WORK REQUEST
Copy nothing but the lines from the line with "Instruction: Choose the" to the end of the records, retyped exactly. Pictures stay out.

INPUT MATERIAL

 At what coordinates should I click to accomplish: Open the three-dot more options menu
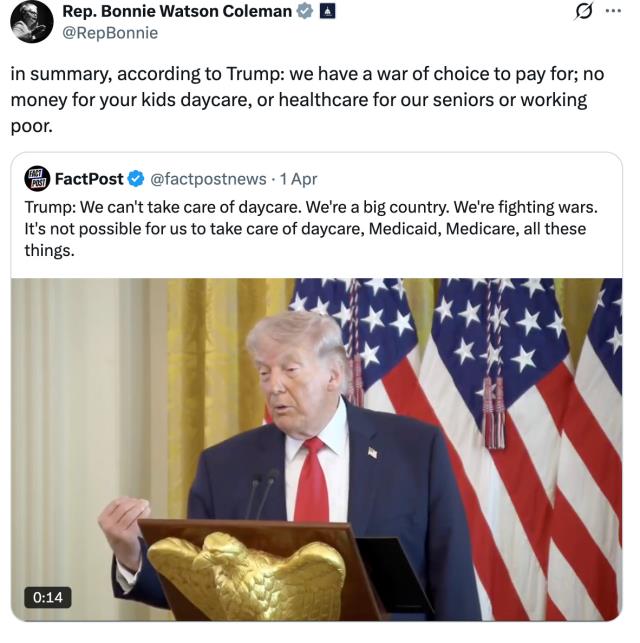(613, 11)
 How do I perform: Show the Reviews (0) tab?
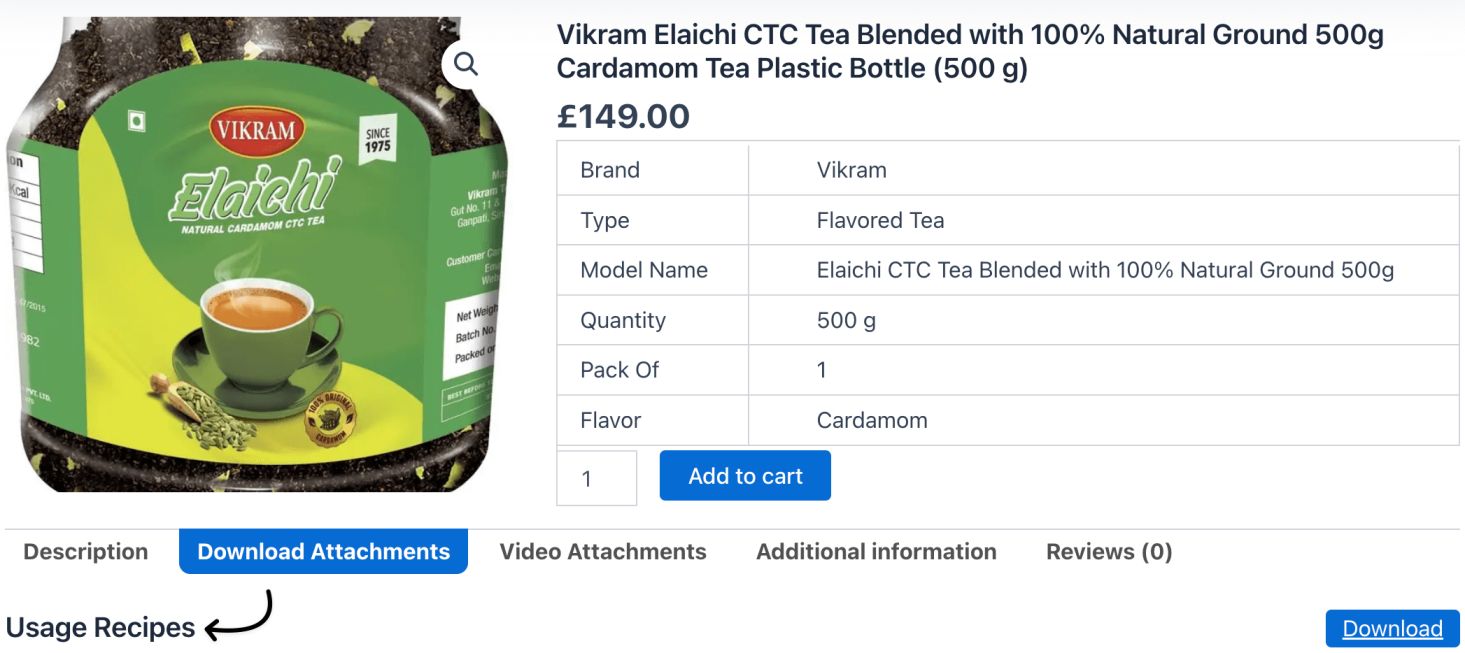(x=1109, y=552)
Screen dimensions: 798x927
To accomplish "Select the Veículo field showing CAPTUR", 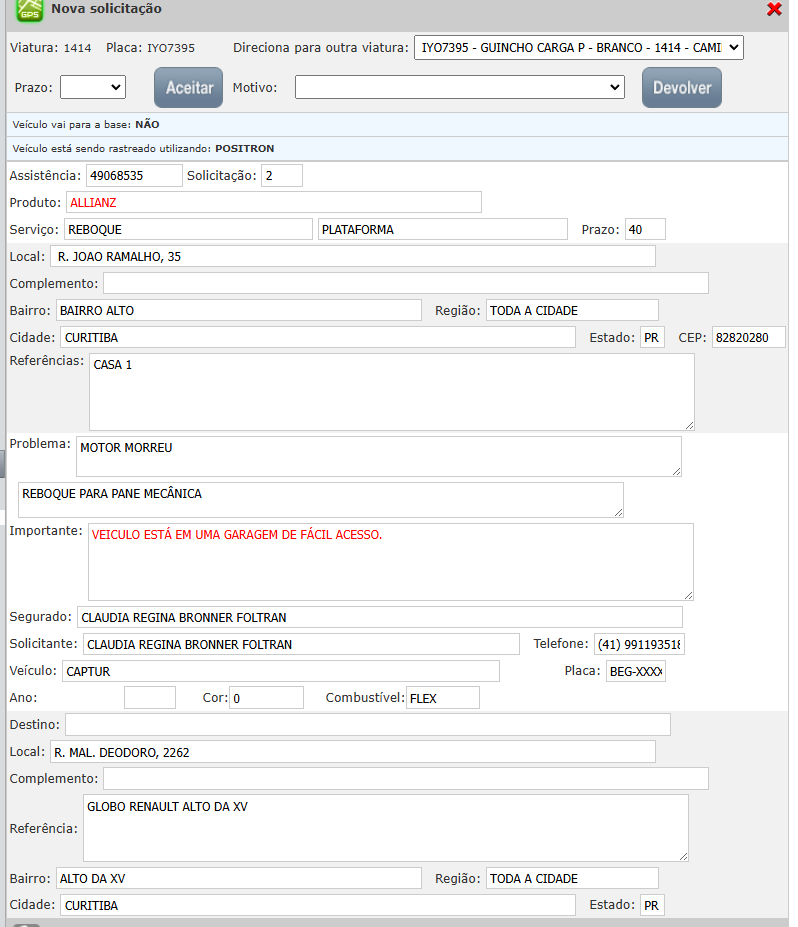I will click(280, 671).
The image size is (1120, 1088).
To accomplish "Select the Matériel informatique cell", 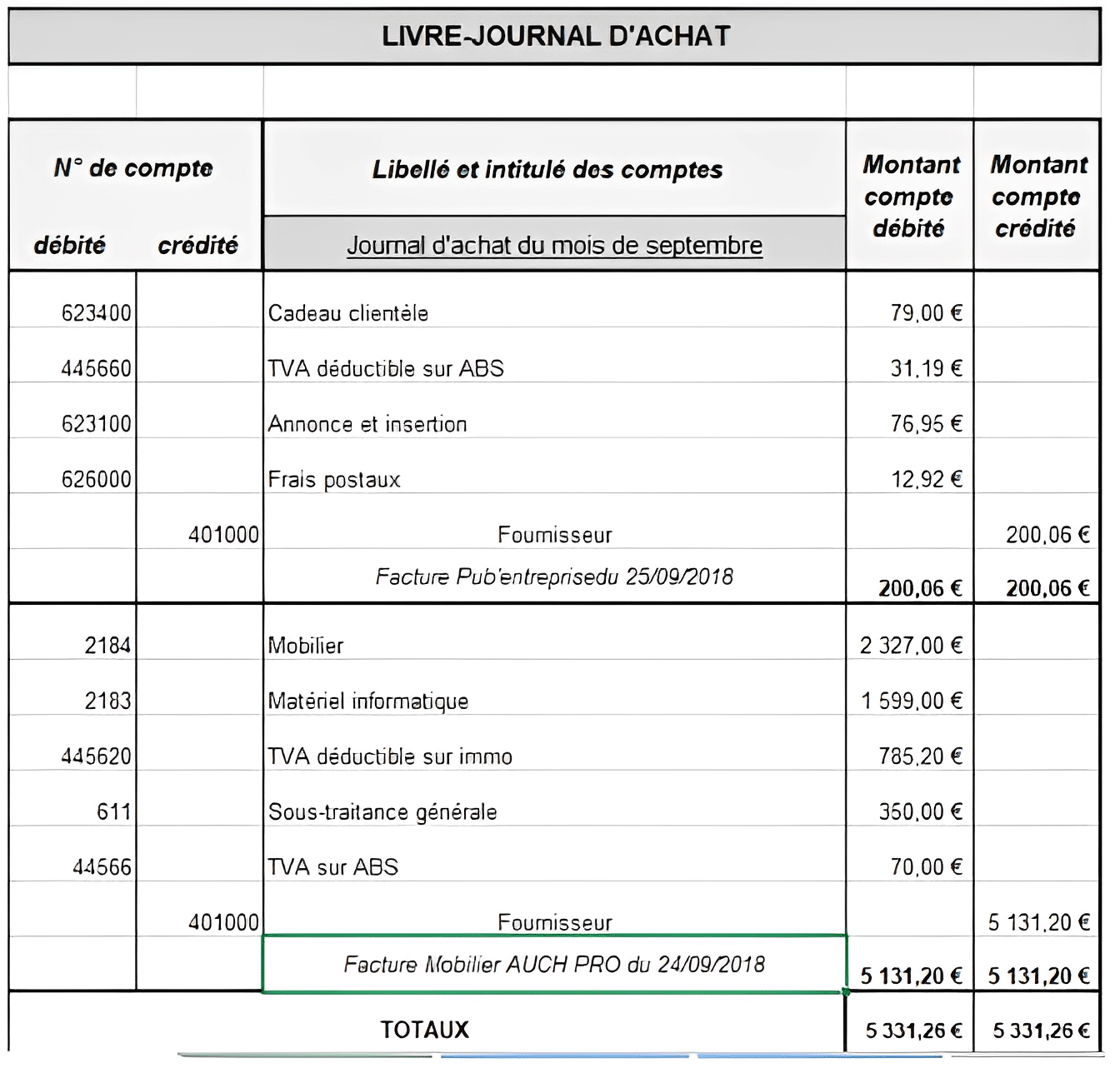I will coord(554,701).
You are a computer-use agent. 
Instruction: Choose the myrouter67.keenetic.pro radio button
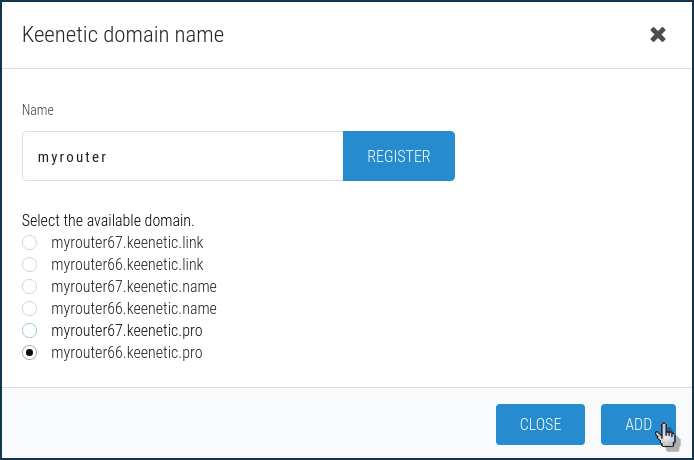click(30, 331)
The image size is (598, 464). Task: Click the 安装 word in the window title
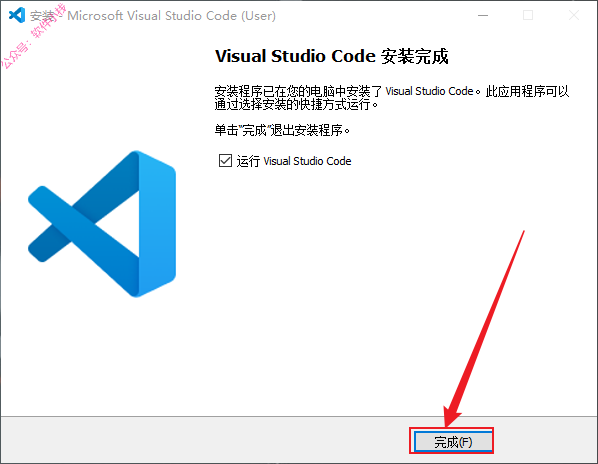pos(42,16)
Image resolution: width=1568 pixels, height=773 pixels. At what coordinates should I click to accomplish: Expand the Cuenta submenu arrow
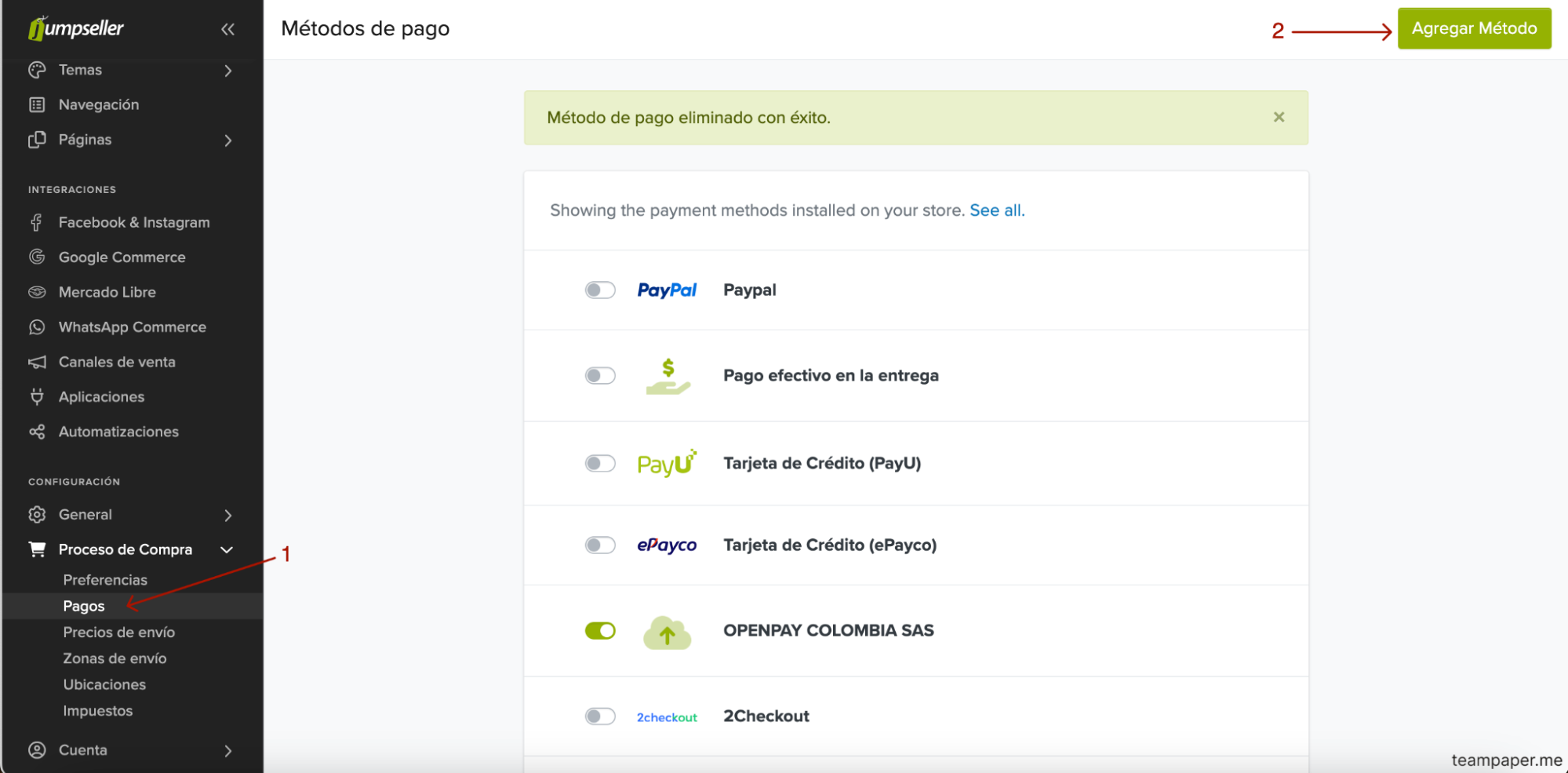(x=228, y=751)
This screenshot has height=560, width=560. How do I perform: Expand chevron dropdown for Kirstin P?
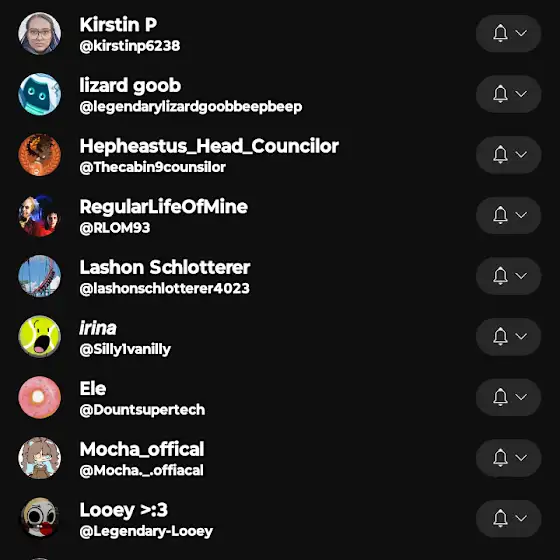521,33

RESULT
Instruction: Choose the myrouter67.keenetic.pro radio button
click(30, 331)
The image size is (598, 464). Task: Click the 安装 word in the window title
pos(42,16)
Image resolution: width=1568 pixels, height=773 pixels. At what coordinates should I click to accomplish: Expand the Cuenta submenu arrow
(x=228, y=751)
This screenshot has height=560, width=560. How do I perform: Expand chevron dropdown for Kirstin P?
521,33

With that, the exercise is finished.